Saved data entries
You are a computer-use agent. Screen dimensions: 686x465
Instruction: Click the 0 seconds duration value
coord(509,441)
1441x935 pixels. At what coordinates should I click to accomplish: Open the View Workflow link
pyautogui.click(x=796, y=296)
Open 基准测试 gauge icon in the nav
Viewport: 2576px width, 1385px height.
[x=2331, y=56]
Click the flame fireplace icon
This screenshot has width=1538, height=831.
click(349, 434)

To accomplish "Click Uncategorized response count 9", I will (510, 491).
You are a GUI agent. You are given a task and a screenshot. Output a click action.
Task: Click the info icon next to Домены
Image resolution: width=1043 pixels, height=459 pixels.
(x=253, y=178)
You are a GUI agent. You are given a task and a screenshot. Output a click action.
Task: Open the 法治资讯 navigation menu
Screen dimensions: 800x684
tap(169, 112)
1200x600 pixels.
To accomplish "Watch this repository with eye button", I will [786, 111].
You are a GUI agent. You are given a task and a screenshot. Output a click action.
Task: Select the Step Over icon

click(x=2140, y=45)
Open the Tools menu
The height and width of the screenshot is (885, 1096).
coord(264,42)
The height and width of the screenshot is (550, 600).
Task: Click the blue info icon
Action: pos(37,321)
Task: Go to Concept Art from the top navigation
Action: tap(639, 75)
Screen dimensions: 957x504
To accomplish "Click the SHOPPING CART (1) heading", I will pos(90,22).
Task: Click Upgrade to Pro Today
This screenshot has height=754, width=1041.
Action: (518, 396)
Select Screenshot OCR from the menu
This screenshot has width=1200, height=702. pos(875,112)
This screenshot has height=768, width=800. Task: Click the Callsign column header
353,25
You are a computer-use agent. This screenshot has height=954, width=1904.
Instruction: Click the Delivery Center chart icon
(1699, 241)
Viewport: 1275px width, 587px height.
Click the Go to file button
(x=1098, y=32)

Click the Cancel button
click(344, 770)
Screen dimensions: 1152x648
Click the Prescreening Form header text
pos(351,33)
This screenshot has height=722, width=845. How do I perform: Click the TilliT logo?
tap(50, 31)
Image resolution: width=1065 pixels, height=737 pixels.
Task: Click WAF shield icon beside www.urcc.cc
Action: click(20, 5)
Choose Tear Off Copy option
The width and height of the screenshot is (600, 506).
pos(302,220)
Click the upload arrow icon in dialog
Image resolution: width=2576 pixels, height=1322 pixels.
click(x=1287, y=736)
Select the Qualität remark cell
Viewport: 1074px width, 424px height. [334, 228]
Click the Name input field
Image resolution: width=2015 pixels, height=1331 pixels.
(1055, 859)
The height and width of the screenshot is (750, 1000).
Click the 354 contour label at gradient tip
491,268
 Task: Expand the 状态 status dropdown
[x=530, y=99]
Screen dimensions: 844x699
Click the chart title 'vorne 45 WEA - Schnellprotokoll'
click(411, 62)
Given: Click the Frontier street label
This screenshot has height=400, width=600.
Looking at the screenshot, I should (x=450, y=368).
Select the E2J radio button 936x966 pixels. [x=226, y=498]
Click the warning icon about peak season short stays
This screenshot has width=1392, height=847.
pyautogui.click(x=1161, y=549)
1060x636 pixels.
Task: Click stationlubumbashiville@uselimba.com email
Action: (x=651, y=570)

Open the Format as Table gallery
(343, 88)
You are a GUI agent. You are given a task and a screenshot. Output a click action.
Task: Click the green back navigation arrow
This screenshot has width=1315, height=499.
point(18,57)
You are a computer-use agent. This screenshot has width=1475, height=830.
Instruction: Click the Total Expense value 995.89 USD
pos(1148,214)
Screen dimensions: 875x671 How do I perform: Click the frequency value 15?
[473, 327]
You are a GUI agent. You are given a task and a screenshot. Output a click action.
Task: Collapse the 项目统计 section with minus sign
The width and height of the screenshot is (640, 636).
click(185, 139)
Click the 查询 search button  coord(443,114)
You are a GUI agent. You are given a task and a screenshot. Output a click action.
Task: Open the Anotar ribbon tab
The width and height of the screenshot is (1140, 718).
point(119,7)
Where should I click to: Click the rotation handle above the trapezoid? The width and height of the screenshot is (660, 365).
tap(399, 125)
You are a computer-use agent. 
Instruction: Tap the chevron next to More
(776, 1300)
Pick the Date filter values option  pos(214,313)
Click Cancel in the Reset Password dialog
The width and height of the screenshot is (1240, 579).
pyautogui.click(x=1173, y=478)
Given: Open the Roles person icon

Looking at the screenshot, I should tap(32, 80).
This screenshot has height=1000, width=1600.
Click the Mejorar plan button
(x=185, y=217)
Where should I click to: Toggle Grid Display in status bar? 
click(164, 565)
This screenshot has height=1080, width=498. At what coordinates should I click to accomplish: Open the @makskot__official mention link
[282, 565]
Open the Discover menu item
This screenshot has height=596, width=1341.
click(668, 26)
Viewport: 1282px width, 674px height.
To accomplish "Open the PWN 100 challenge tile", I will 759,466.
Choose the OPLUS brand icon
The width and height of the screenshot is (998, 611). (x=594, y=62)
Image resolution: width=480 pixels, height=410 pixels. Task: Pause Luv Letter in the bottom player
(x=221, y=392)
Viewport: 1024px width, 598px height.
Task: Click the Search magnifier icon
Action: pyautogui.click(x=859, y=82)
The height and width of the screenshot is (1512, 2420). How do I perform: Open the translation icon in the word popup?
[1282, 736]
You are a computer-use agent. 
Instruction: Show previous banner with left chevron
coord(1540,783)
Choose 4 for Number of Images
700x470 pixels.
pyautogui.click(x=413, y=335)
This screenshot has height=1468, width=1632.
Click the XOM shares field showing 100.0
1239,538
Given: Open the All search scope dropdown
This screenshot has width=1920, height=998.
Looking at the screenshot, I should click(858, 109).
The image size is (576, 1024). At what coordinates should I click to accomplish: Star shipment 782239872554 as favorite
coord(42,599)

■ EXERCISE AIM
Could you return every one of the items above, line for line, with no changes?

■ ANSWER TO THIS EXERCISE
You are a computer-use agent. Screen dimensions: 686x465
Instruction: Click the 0 seconds duration value
coord(509,441)
1441x935 pixels. At what coordinates should I click to accomplish: Open the View Workflow link
pyautogui.click(x=796, y=296)
Open 基准测试 gauge icon in the nav
Viewport: 2576px width, 1385px height.
[x=2331, y=56]
Click the flame fireplace icon
This screenshot has width=1538, height=831.
click(349, 434)

To accomplish "Click Uncategorized response count 9", I will (510, 491).
You are a GUI agent. You are given a task and a screenshot. Output a click action.
Task: Click the info icon next to Домены
Image resolution: width=1043 pixels, height=459 pixels.
(x=253, y=178)
You are a GUI agent. You are given a task and a screenshot. Output a click action.
Task: Open the 法治资讯 navigation menu
Screen dimensions: 800x684
tap(169, 112)
1200x600 pixels.
To accomplish "Watch this repository with eye button", I will [786, 111].
You are a GUI agent. You are given a task and a screenshot. Output a click action.
Task: Select the Step Over icon

click(x=2140, y=45)
Open the Tools menu
The height and width of the screenshot is (885, 1096).
coord(264,42)
The height and width of the screenshot is (550, 600).
Task: Click the blue info icon
Action: pos(37,321)
Task: Go to Concept Art from the top navigation
Action: tap(639, 75)
Screen dimensions: 957x504
To accomplish "Click the SHOPPING CART (1) heading", I will pos(90,22).
Task: Click Upgrade to Pro Today
This screenshot has height=754, width=1041.
Action: (518, 396)
Select Screenshot OCR from the menu
This screenshot has width=1200, height=702. pos(875,112)
This screenshot has height=768, width=800. Task: Click the Callsign column header
353,25
You are a computer-use agent. This screenshot has height=954, width=1904.
Instruction: Click the Delivery Center chart icon
(1699, 241)
Viewport: 1275px width, 587px height.
Click the Go to file button
(x=1098, y=32)

Click the Cancel button
click(344, 770)
Screen dimensions: 1152x648
Click the Prescreening Form header text
pos(351,33)
This screenshot has height=722, width=845. How do I perform: Click the TilliT logo?
tap(50, 31)
Image resolution: width=1065 pixels, height=737 pixels.
Task: Click WAF shield icon beside www.urcc.cc
Action: click(20, 5)
Choose Tear Off Copy option
The width and height of the screenshot is (600, 506).
pos(302,220)
Click the upload arrow icon in dialog
Image resolution: width=2576 pixels, height=1322 pixels.
click(x=1287, y=736)
Select the Qualität remark cell
Viewport: 1074px width, 424px height. [334, 228]
Click the Name input field
Image resolution: width=2015 pixels, height=1331 pixels.
(1055, 859)
The height and width of the screenshot is (750, 1000).
Click the 354 contour label at gradient tip
491,268
 Task: Expand the 状态 status dropdown
[x=530, y=99]
Screen dimensions: 844x699
Click the chart title 'vorne 45 WEA - Schnellprotokoll'
click(411, 62)
Given: Click the Frontier street label
This screenshot has height=400, width=600.
Looking at the screenshot, I should (x=450, y=368).
Select the E2J radio button 936x966 pixels. [x=226, y=498]
Click the warning icon about peak season short stays
This screenshot has width=1392, height=847.
pyautogui.click(x=1161, y=549)
1060x636 pixels.
Task: Click stationlubumbashiville@uselimba.com email
Action: (x=651, y=570)

Open the Format as Table gallery
(343, 88)
You are a GUI agent. You are given a task and a screenshot. Output a click action.
Task: Click the green back navigation arrow
This screenshot has width=1315, height=499.
point(18,57)
You are a computer-use agent. This screenshot has width=1475, height=830.
Instruction: Click the Total Expense value 995.89 USD
pos(1148,214)
Screen dimensions: 875x671 How do I perform: Click the frequency value 15?
[473, 327]
You are a GUI agent. You are given a task and a screenshot. Output a click action.
Task: Collapse the 项目统计 section with minus sign
The width and height of the screenshot is (640, 636).
click(185, 139)
Click the 查询 search button  coord(443,114)
You are a GUI agent. You are given a task and a screenshot. Output a click action.
Task: Open the Anotar ribbon tab
The width and height of the screenshot is (1140, 718).
point(119,7)
Where should I click to: Click the rotation handle above the trapezoid? The width and height of the screenshot is (660, 365).
tap(399, 125)
You are a computer-use agent. 
Instruction: Tap the chevron next to More
(776, 1300)
Pick the Date filter values option  pos(214,313)
Click Cancel in the Reset Password dialog
The width and height of the screenshot is (1240, 579).
pyautogui.click(x=1173, y=478)
Given: Open the Roles person icon

Looking at the screenshot, I should tap(32, 80).
This screenshot has height=1000, width=1600.
Click the Mejorar plan button
(x=185, y=217)
Where should I click to: Toggle Grid Display in status bar? 
click(164, 565)
This screenshot has height=1080, width=498. At what coordinates should I click to accomplish: Open the @makskot__official mention link
[282, 565]
Open the Discover menu item
This screenshot has height=596, width=1341.
click(668, 26)
Viewport: 1282px width, 674px height.
To accomplish "Open the PWN 100 challenge tile", I will 759,466.
Choose the OPLUS brand icon
The width and height of the screenshot is (998, 611). (x=594, y=62)
Image resolution: width=480 pixels, height=410 pixels. Task: Pause Luv Letter in the bottom player
(x=221, y=392)
Viewport: 1024px width, 598px height.
Task: Click the Search magnifier icon
Action: pyautogui.click(x=859, y=82)
The height and width of the screenshot is (1512, 2420). How do I perform: Open the translation icon in the word popup?
[1282, 736]
You are a computer-use agent. 
Instruction: Show previous banner with left chevron
coord(1540,783)
Choose 4 for Number of Images
700x470 pixels.
pyautogui.click(x=413, y=335)
This screenshot has height=1468, width=1632.
Click the XOM shares field showing 100.0
1239,538
Given: Open the All search scope dropdown
This screenshot has width=1920, height=998.
Looking at the screenshot, I should click(858, 109).
The image size is (576, 1024). At what coordinates should I click to accomplish: Star shipment 782239872554 as favorite
coord(42,599)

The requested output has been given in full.